The focus will shift to the waves of Federal Reserve (Fed) speakers on today’s schedule. Their statement is expected to provide a window into policy outlook ahead of the FOMC meeting on July 30th.
Inflation rose to 2.7% in June, US CPI Print Show
According to BLS, inflation rose 2.7% per year in June, exceeding economists’ expectations ahead of data printing.
Prior to CPI Printing, the consensus was hoping that headlines would rise by 0.3% per month (MOM) and accelerate to 2.6% year-on-year (Yoy).
“It’s been five months since I last saw it exceeded my expectations,” analyst Quinten pointed out.
Mark an extension of US CPI inflation reading shows consumer prices rose 2.4% per year.
Therefore, headline CPI inflation continues to increase for the second consecutive timeanalysts hope that the Fed will continue to suspend.
“In just two months, US CPI inflation has risen from 2.3% to 2.7%. Critics denounce tariffs and praisers denounce the basic effect.
Shortly after, Bitcoin prices recorded a modest surge, trading at $117,138 at the time of this writing.
Prior to the price of CPI, the market began relaxing, with Bitcoin sliding from a height of $123,000. BTC slipped into the $116,900 range in time that led to CPI prints.

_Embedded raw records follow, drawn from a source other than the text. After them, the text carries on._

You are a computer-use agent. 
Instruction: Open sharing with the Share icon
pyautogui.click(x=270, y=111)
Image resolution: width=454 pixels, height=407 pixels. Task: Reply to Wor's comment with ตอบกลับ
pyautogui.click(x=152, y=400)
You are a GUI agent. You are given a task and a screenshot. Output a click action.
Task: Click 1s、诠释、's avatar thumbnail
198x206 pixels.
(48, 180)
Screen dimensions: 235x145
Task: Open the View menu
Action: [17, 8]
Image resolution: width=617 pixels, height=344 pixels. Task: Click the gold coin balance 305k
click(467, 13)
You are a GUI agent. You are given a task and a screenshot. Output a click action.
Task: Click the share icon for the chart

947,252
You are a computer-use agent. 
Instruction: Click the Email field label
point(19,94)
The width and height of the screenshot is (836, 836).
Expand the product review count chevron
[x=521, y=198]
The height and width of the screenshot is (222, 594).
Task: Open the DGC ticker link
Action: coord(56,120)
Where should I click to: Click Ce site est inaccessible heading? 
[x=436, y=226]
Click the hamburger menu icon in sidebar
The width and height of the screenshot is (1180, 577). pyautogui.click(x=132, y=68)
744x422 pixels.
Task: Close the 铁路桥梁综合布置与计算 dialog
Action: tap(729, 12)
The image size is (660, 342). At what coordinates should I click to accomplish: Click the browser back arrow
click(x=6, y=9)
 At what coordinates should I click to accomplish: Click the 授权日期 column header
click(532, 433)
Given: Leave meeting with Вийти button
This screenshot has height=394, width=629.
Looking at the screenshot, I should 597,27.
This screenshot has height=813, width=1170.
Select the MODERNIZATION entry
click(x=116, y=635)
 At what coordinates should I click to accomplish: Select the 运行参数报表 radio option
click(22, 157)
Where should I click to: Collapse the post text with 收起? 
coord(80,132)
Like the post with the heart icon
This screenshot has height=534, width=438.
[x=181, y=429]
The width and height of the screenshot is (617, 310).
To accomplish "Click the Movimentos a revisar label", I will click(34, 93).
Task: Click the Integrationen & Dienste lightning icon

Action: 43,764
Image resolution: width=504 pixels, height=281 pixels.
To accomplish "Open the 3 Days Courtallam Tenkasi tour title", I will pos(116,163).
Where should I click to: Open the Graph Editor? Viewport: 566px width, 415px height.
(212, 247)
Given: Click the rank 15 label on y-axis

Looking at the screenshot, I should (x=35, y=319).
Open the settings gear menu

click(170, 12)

The otherwise muted response could be attributed to already priced traders and investors of this impact amid last month’s call for and expectations for an increase.
The same sentiment was reflected among Altcoins, with advanced projects flashing red in the cryptography bubble.
Meanwhile, analysts say geopolitical tensions between Israel and Iran may have contributed to US inflation in June. This comes as the perceived impact on crude oil prices after Iran constrained the Strait of Hormuz.
“We expect it to be higher than last month due to oil prices. The big question is whether it’s even higher than expected. Bescent’s recent comments seem to foresee and decorate more numbers.
Experts blame Trump’s tariffs, but will the Fed cut interest rates?
Donald Trump once again used today’s CPI data to urge the Fed to cut interest rates by at least three points. The US president continues to voice rate cuts by calling current inflation rates “very low.”

Before the June CPI print, the CME FedWatch tool showed interest bettors predicting that the Fed would not change interest rates between 4.25% and 4.50%.
This has since been changed, and the FEDWATCH tool shows the 97.4% chance that the Fed will still continue to pause interest rates.

The next FOMC meeting is scheduled for more than two weeks on July 30th.
Economists saw it coming and attributed the rise of US inflation to Trump’s trade policy.
Like Fed Chairman Jerome Powell, private sector forecasters expected high inflation over the summer.
“We expect to see some higher readings over the summer,” Powell said at a July 1 meeting.
Companies have run out of options after trying to protect their customers from tariffs for a while. Previously, some people went to the point where they had to replenish their inventory in advance, while others actively absorbed some of the higher costs at the expense of lower margins.
They can no longer do so, and consumers can now take the brunt of the brunt.
“You’re still in an environment where companies use a wide range of strategies to mitigate the impact of their jobs,” Bloomberg reported, citing Gregory Daco, chief economist at Ey-Parthenon.
In hindsight, minutes from the Federal Reserve June policy meeting released last weekhighlights the outlook for rising inflation.
As reported by Beincrypto, authorities have been split on the potential impact of tariffs on US inflation, as well as on monetary policy courses.
Nevertheless, the next CPI print is always the most important thing in the last CPI print, and today’s reading of inflation is no exception.